Friday, July 28, 2006

Travel: ‘PENALTY CHARGE NOTICE’ follow up

Many of you may recall my run-in with the man from Westminster Council who hid in bushes and jumped out to slap fines on cars. Well I had a reply from those lying, thieving sons of hound-dogs, and all I can say is that NOW I am calm.

The summary of their letter was that my claim had been “fully considered” and that from their remote ivory tower (they’re not even based in Westminster) they have decided to still demand money. Because of the way these scams operate, I can either pay £50 now, or pay £100 after two weeks. If I wanted to contest this blatant criminality, I could only do it once the demand for £100 was received. It is received by the Owner of the vehicle - a car hire company. Now, full of righteous indignation - I had been lied to by the bush-lurker and the letter blathered on about ‘space being at a premium’ despite the fact there was a vast amount of space that day, a bank-holiday Sunday - I decided to see if the hire company would let me fight it.

Unfortunately, everyone wants in on the ‘PENALTY CHARGE NOTICE’ scam. The car hire firm upon receipt of one of these things, pays up and then forwards the cost to me PLUS A £30 ‘ADMINISTRATION COST.’ Jesus! Is everyone some kind of filthy, cheating scumbag?
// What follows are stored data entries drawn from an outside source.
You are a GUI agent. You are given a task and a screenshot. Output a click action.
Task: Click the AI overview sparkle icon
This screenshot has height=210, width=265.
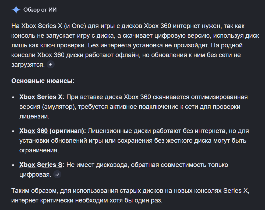16,10
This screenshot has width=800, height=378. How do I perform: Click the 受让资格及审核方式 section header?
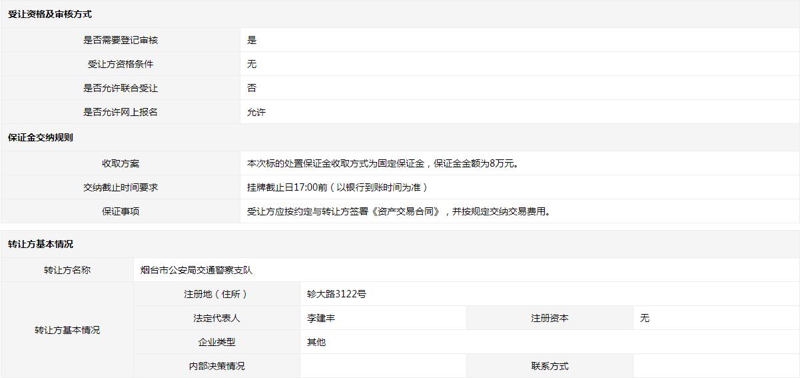tap(50, 14)
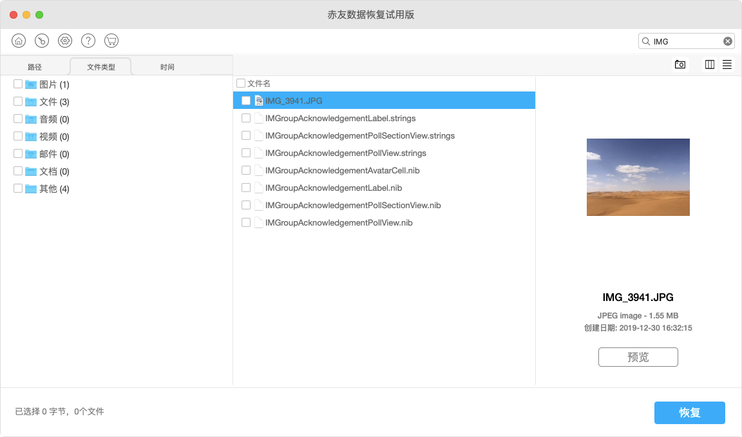Switch to thumbnail preview view icon

point(680,64)
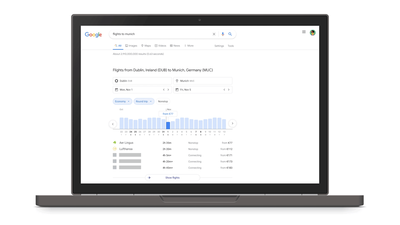Toggle the Nonstop filter chip
400x225 pixels.
163,101
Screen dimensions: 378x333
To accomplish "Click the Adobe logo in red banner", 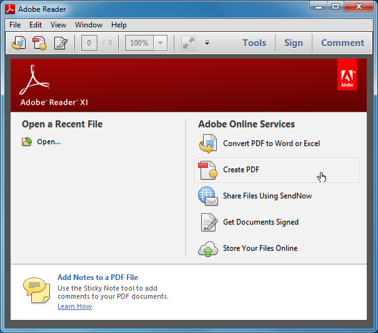I will click(x=347, y=75).
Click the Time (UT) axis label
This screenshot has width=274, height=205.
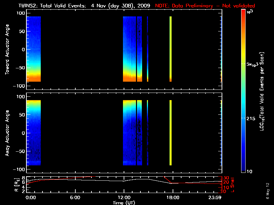tap(124, 203)
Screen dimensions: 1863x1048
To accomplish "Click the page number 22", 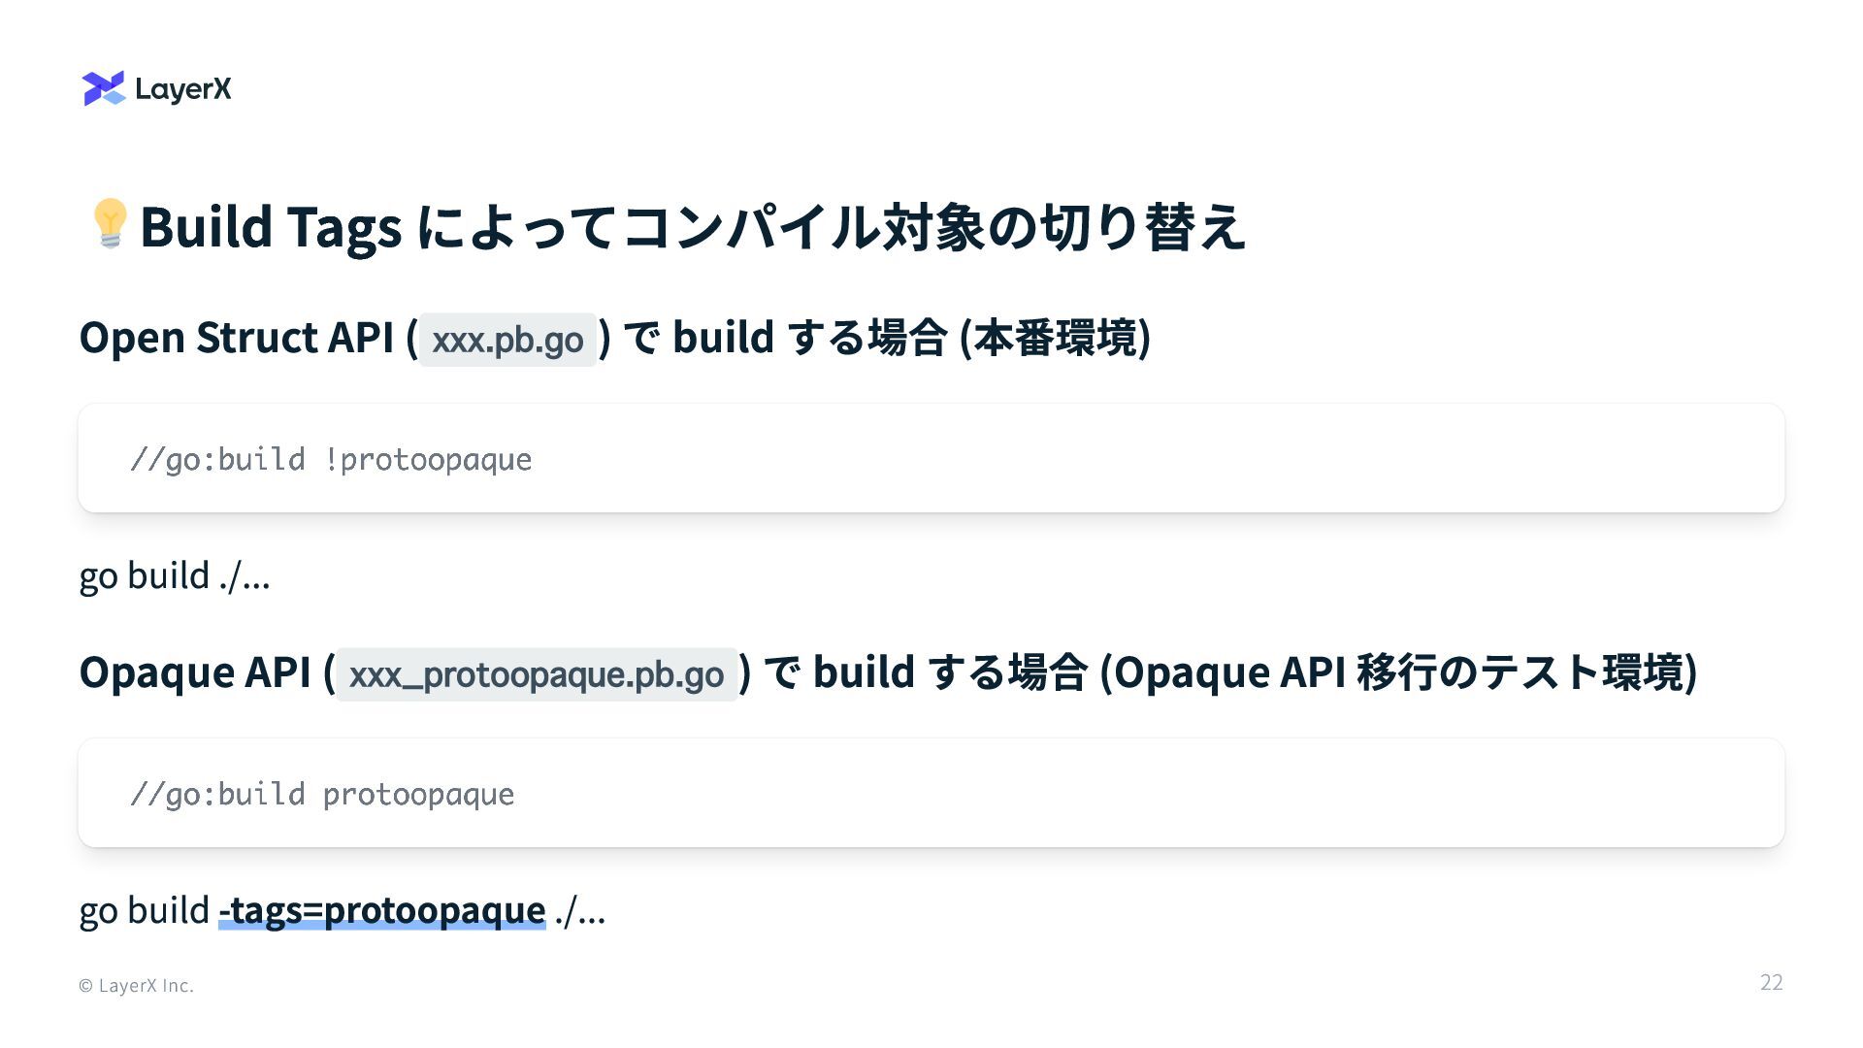I will (1771, 982).
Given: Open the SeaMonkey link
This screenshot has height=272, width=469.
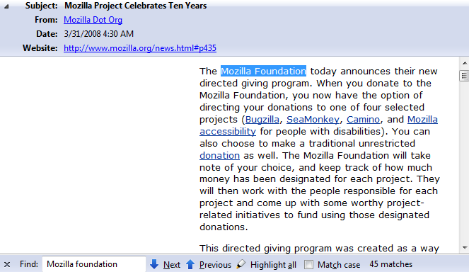Looking at the screenshot, I should coord(313,120).
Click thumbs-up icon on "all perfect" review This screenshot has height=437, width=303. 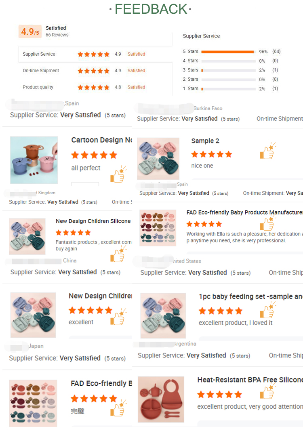[x=118, y=174]
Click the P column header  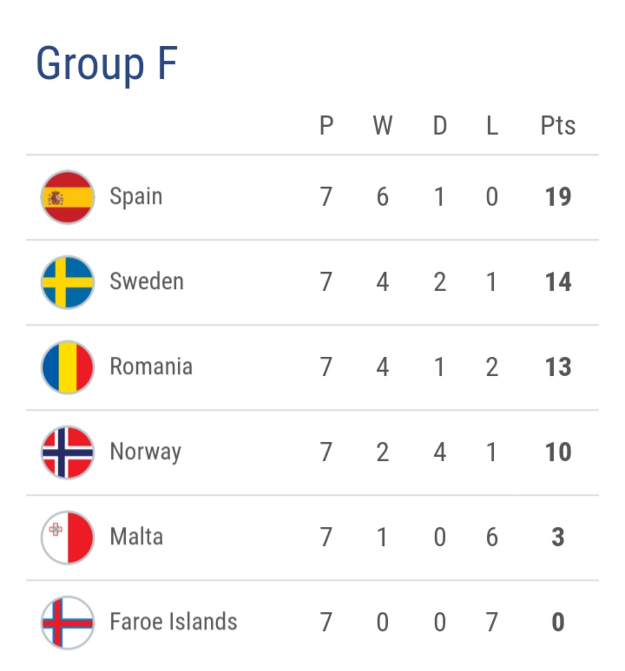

With this in mind, the only course open to me was the following:
Step 1. Pay up the £50 pounds but in so doing, perform
Step 2. bend the ear of the poor customer service bod who answered the call and make sure they put something in any note3s field.
Step 3. Write a letter so snotty, it would have to be wiped with a hanky before it could be read.

However, the professional con-artists at Westminster Council know what they’re doing and step 2 was thwarted by the fact Westminster Council has an automated service for receiving payment - no human interaction necessary. And they canny scammers don’t even give you an option such as “Press 8 if you wish to register your indignation at our unethical money-making practices.”

Step 3 is in progress and I am currently snorting marshmallows in preparation for the letter, which I will include here when it has been complete. Providing it doesn’t spontaneously combust out of its own sense of indignation.